Monday 26 October 2009

MemoryOutOfBound Error

Today when I reached office, my manager called me to look into a production issue. We were getting some MemoryOutOfBound error. He was sure that application was not huge and does not use much memory, so the error should be something else than memory not being available.

We tweaked the settings to get the dump of the heap. And systems were failing regularly. Once we bounce the server, server starts working and another server fails in 15-20 minutes. I checked memory status using jmap, and heap size was no where close to 2 GB. Development tech lead told that the system was working fine when may heap size was 512 mb in stead of 2 GB, so we reverted back to 512 mb. And suddenly it started working. And that was right, reducing heap size helped. The reason was,

We were using a 32 bit system with 4 GB memory. OS was using 2 GB for its internal usage. When we provide 2 GB for JVM heap, there were little memory left for any native calls such as creating OS thread, opening a socket etc. And we used to get MemoryOutOfBound error. Reducing it to 512 MB helped.

Tuesday 20 October 2009

Paid to make mistake

In one of the leadership training, the trainer said we are paid to make mistake! I did not agree with him. How can one be paid to make mistake? I am paid to write good software and he is paid to provide appropriate training. And neither he nor I worth the salary if we don't do our job well. How are we paid to make mistake? He clarified, we are paid to make mistake and not for not doing our tasks. He explained his view:

Man is to err and will make mistake. We do mistake, even Vivek Paul makes mistake. But we should not repeat our mistakes. We should learn from mistakes. Anybody who makes and repeats mistake needs to be fired (too harsh, isn't it?). So one has the option of working in the comfort zone and not making any mistake or stretching her ability and do something new and may make mistake. And we are all paid to grow and stretch ourselves, do new things which is out of our comfort zone and make mistakes.

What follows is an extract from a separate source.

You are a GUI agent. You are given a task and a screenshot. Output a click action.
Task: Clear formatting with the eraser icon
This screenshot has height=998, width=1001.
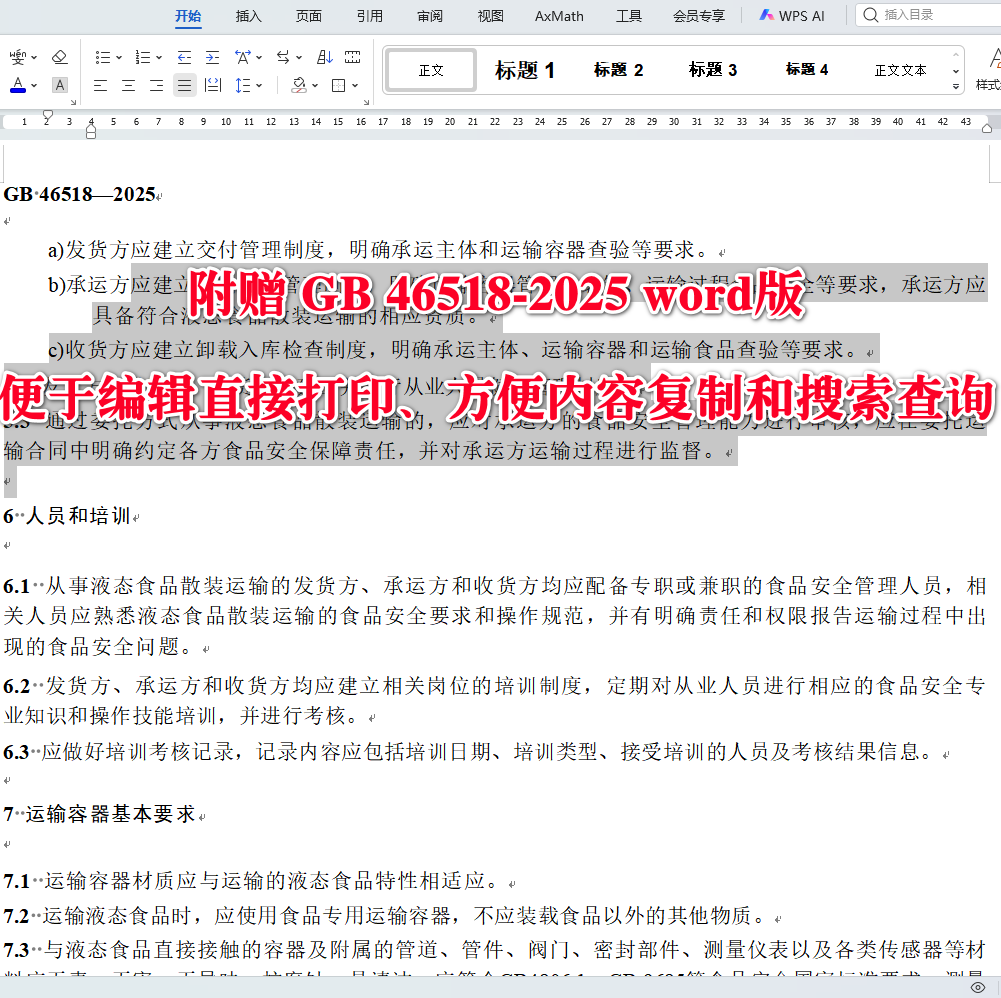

I was reading Michael Nygard's Release It!: Design and Deploy Production-Ready Software (Pragmatic Programmers). He also agreed with the trainer. He claims he does make mistake, but all the mistakes are unique. Once he learns about a mistake, he ensures that it does not happen twice. And as a cynic he expects something will go wrong in the production.

I got a different prospective from my manager. He at certain cases could have put the blame on certain mistakes on some of the team members including me. In stead he took the responsibility and ensured that the mistake did not happen again. It is not about blaming others but owning the mistake, fixing it and moving forward ensuring it does not happen again.

Doing it right at right time

I am following cricket like most Indians. Currently I am following CLT20. Victoria played 4 matches won 2 and lost 2 matches, so does Delhi and Bangalore. But Victoria went to semifinal where as Bangalore and Delhi were knocked out. Though Victoria have better run rate than either Delhi or Bangalore, it went to semifinal based on points without considering the run rate. I was looking into the All Star 11 It has 3 players from Bangalore, 2 from Delhi and only one from Victoria (so does 1 from Cape Cobra and New South Wales). So despite showing better individual brilliance and 2 teams have been knocked out of the tournament.

Both Delhi and Bangalore knocked out because they lost the group match to a team which went to the next round. So they went to the next round but with 0 points. Victoria lost a match but to a team which was eliminated from the group stage. That was the differentiator between Victoria and other teams.

So it is not only a mistake (loosing a match) but the mistake which got added (carried forward points) costed Bangalore and Delhi.